### Task to carry out:
Everything from the line containing "Launch Microsoft Edge" to the end of the records below should be repeated exactly, with no other lines added.

### Source material:
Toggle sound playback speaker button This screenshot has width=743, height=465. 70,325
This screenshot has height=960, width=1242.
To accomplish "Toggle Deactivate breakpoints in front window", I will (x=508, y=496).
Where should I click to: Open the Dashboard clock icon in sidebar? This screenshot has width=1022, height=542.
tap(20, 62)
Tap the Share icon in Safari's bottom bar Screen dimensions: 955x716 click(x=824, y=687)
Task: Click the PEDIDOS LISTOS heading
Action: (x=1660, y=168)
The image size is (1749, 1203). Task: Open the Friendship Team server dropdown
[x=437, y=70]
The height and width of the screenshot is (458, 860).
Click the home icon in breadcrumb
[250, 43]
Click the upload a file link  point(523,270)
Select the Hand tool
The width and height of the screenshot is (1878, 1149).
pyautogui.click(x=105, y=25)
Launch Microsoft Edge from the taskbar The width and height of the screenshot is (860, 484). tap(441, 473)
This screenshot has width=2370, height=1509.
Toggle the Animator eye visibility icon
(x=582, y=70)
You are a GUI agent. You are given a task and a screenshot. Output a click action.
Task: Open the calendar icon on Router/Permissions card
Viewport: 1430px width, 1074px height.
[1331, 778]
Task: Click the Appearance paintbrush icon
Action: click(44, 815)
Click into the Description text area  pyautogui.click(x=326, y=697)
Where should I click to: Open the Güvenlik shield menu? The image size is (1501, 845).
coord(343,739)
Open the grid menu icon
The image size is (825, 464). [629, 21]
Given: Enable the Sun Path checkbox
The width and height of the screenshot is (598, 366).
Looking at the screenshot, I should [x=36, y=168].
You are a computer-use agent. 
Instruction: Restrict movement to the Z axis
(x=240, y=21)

### Task answer:
Launch Microsoft Edge from the taskbar The width and height of the screenshot is (860, 484). tap(441, 473)
This screenshot has width=2370, height=1509.
Toggle the Animator eye visibility icon
(x=582, y=70)
You are a GUI agent. You are given a task and a screenshot. Output a click action.
Task: Open the calendar icon on Router/Permissions card
Viewport: 1430px width, 1074px height.
[1331, 778]
Task: Click the Appearance paintbrush icon
Action: click(44, 815)
Click into the Description text area  pyautogui.click(x=326, y=697)
Where should I click to: Open the Güvenlik shield menu? The image size is (1501, 845).
coord(343,739)
Open the grid menu icon
The image size is (825, 464). [629, 21]
Given: Enable the Sun Path checkbox
The width and height of the screenshot is (598, 366).
Looking at the screenshot, I should [x=36, y=168].
You are a computer-use agent. 
Instruction: Restrict movement to the Z axis
(x=240, y=21)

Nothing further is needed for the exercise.